ANALISIS PETA KERAPATAN PETIR TIPE CLOUD TO GROUND (CG) DI WILAYAH KOTA MANADO MENGGUNAKAN METODE INVERSE DISTANCE WEIGHTING (IDW) TAHUN 2023 Haifany1,a), Agus Setyo Budi1,b), Wahyudi Nasrul Pratama2,c)
1Program Studi Fisika, FMIPA, Universitas Negeri Jakarta
2Pusat Seismologi Teknik, Geopotensial, dan Tanda Waktu (PSGT), BMKG
Abstract
Indonesia, yang terletak di sepanjang garis khatulistiwa, mengalami frekuensi sambaran petir yang tinggi. Posisi geografisnya membuat kepulauan ini rentan terhadap kondisi atmosfer yang mendukung pembentukan petir. Fenomena petir dapat menyebabkan kerusakan pada bangunan, kebakaran hutan, bahkan cedera atau kematian jika tidak diwaspadai dengan baik. Penelitian ini bertujuan untuk membuat peta kerapatan sambaran petir jenis Cloud to Ground (CG) di wilayah Manado pada tahun 2023. Selain itu, penelitian ini juga bertujuan untuk menentukan kecamatan-kecamatan yang memiliki tingkat kerapatan petir paling tinggi serta menentukan strategi mitigasi risiko bencana petir yang tepat untuk meningkatkan kenyamanan dan keamanan masyarakat. Data yang gunakan yaitu batas wilayah Kota Manado yang diperoleh dari Badan Pusat Statistik (BPS) dan data rekaman sambaran petir Kota Manado Selama Tahun 2023 yang diperoleh dari Badan Meteorologi Klimatologi dan Geofisika (BMKG). Metode yang digunakan yaitu interpolasi Invers Distance Weighting (IDW) menggunakan aplikasi QGIS dan Analisis Nexstorm.

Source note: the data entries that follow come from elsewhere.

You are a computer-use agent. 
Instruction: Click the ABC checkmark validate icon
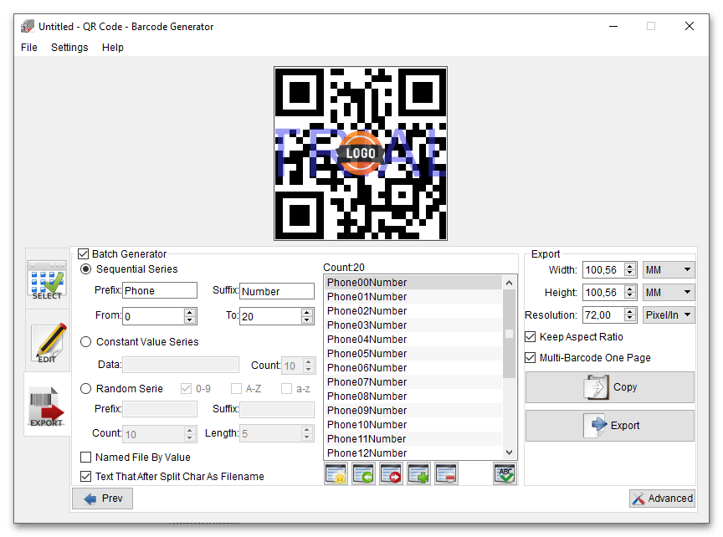[x=505, y=473]
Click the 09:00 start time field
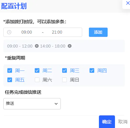This screenshot has width=130, height=128. tap(27, 32)
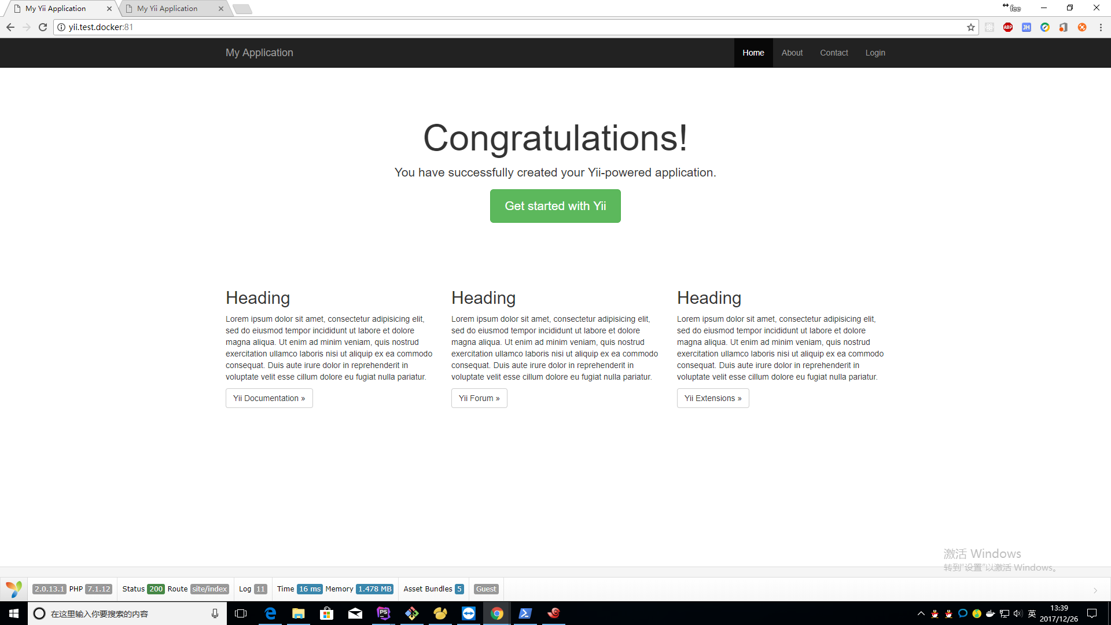This screenshot has width=1111, height=625.
Task: Click the Get started with Yii button
Action: point(555,206)
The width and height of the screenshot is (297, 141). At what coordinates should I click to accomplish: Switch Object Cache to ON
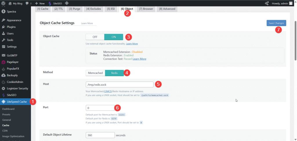pos(113,37)
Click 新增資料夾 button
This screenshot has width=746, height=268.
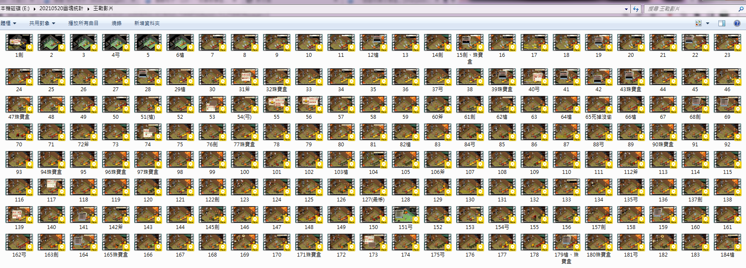coord(147,23)
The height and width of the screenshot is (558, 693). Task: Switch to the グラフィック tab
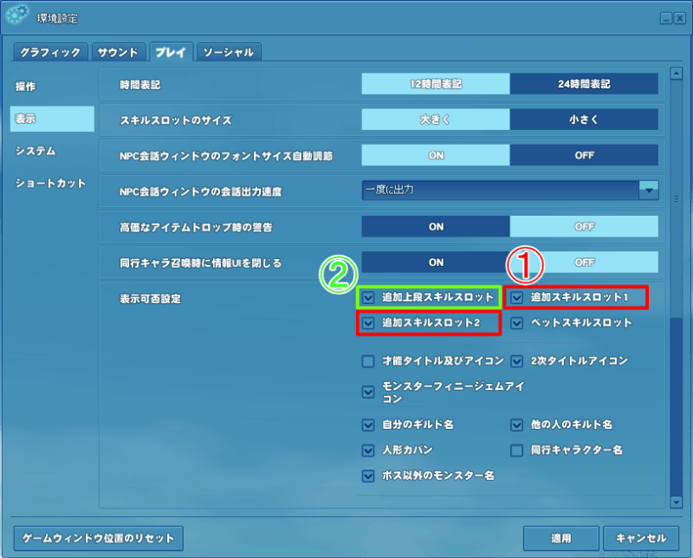[x=51, y=53]
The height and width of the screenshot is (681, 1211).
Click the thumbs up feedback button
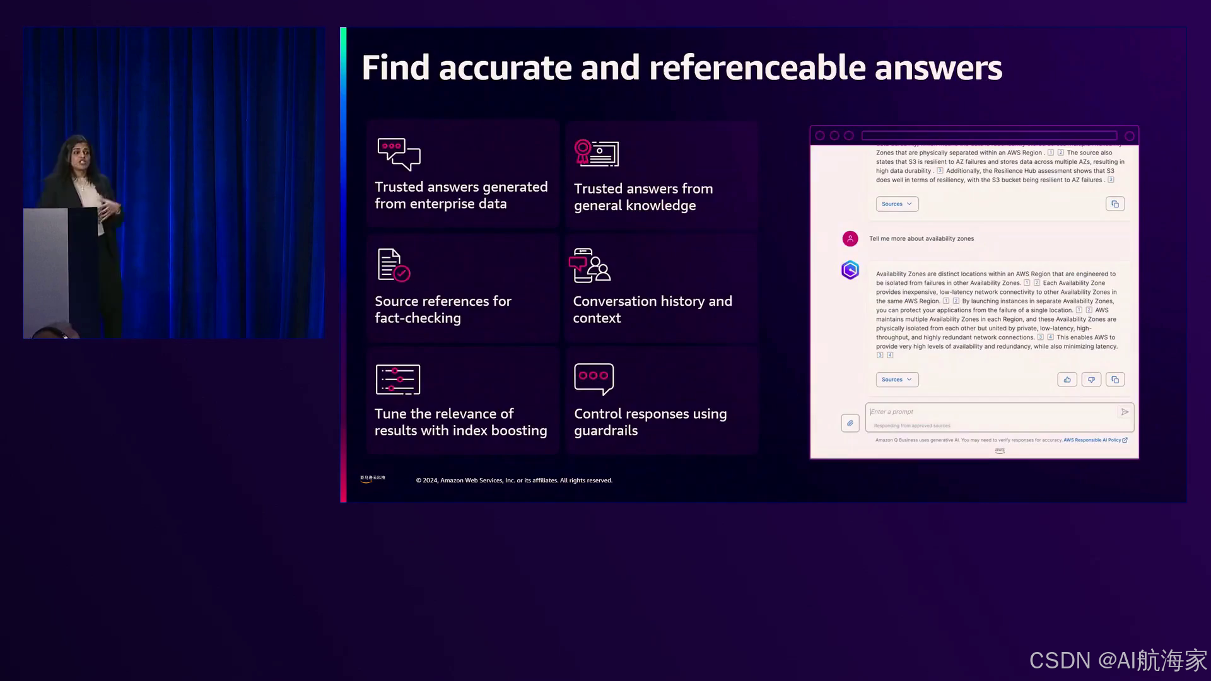1067,380
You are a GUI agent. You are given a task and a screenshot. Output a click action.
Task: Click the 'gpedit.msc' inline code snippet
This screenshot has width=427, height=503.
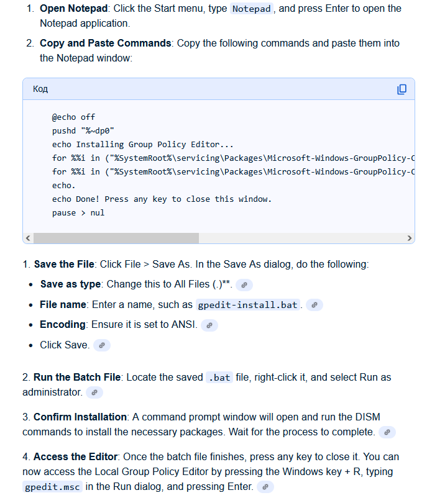(x=52, y=487)
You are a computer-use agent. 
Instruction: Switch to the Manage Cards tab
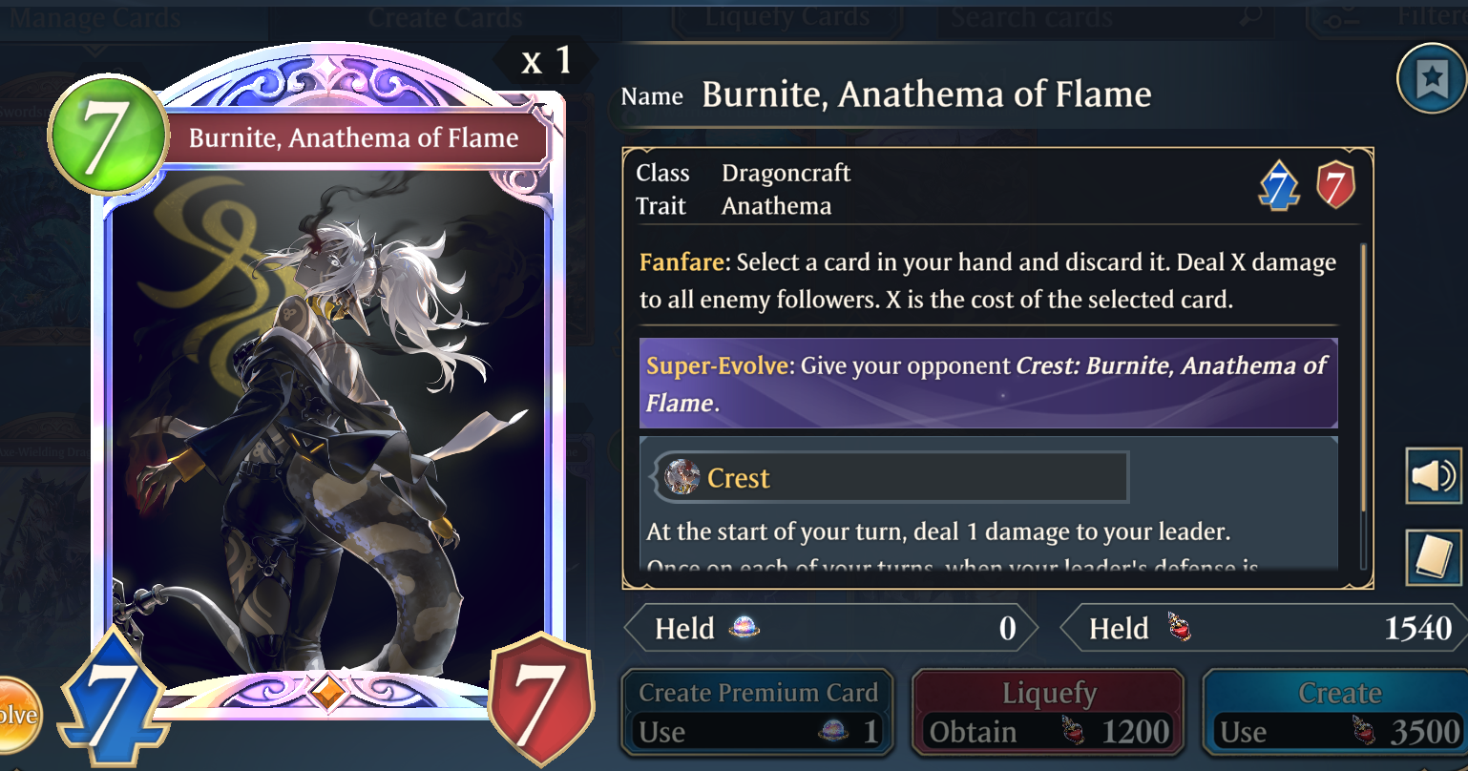(x=94, y=17)
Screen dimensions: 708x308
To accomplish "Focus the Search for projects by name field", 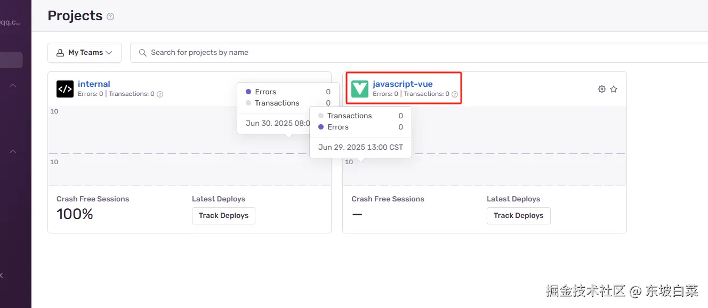I will click(x=373, y=53).
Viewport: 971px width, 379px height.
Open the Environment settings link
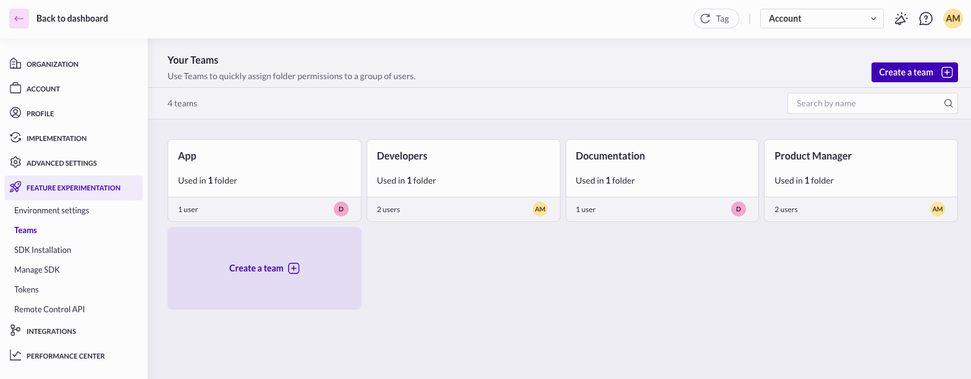[51, 210]
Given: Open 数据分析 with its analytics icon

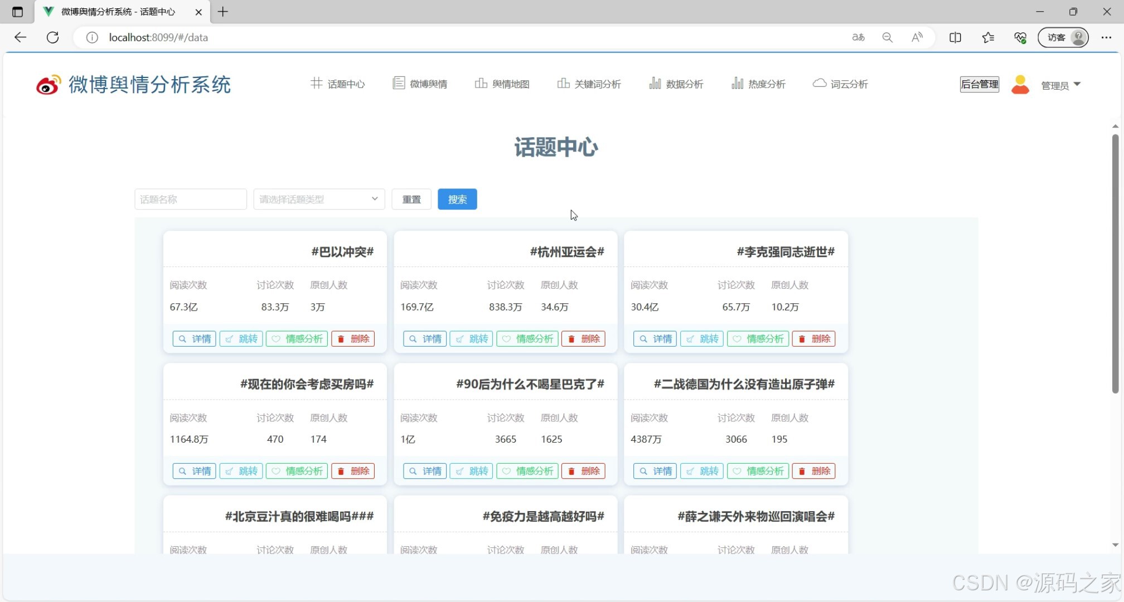Looking at the screenshot, I should (x=655, y=82).
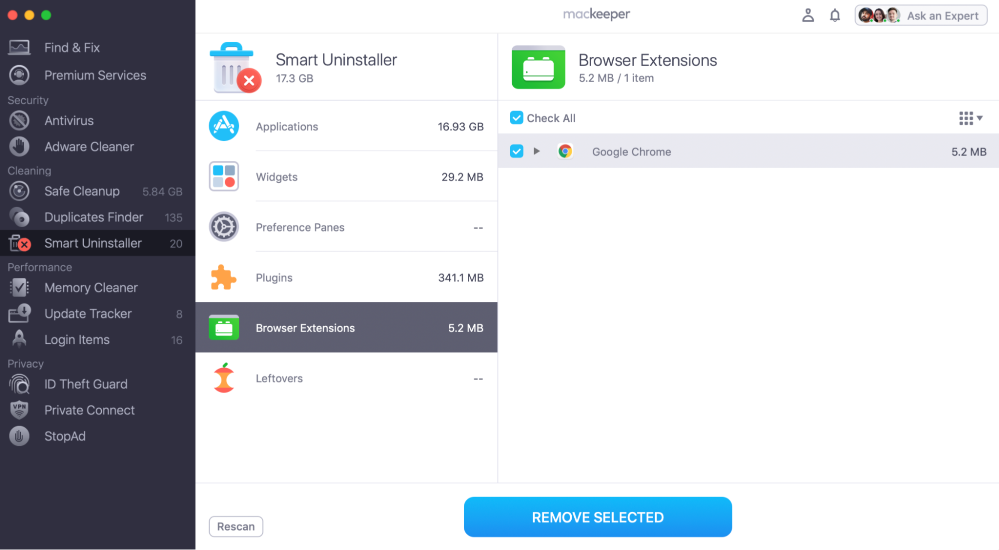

Dari hasil peta kerapatan yang diperoleh, Kota Manado memiliki tingkat kerapatan petir yang sangat rendah karena didominasi oleh warna Hijau Muda (1-2). Kecamatan yang memiliki kerapatan petir paling tinggi yaitu Wanea dan Malalayang yang didominasi oleh warna Oranye (4-5) dan Merah (>5-9) dengan tingkat kerapatan petir sebesar masing-masing 67.133758 (banyak petir/km2) dan 51.1682243 (banyak petir/km2), sedangkan Kecamatan dengan kerapatan petir terendah yaitu Mapanget dengan tingkat kerapatan petir sebesar 6.33165829 (banyak petir/km2). Jumlah petir tertinggi terjadi pada bulan Mei sebanyak 869 sambaran dan paling sedikit terjadi pada bulan Februari sebanyak 15 sambaran. Perencanaan strategi mitigasi risiko bencana petir penting untuk dilakukan untuk meminimalisir dampak buruk yang dapat ditimbulkan dari bencana petir.
Keywords: Peta Kerapatan Petir, Cloud to Ground (CG), Kota Manado, Invers Distance Weighting (IDW), Analisis Nexstorm.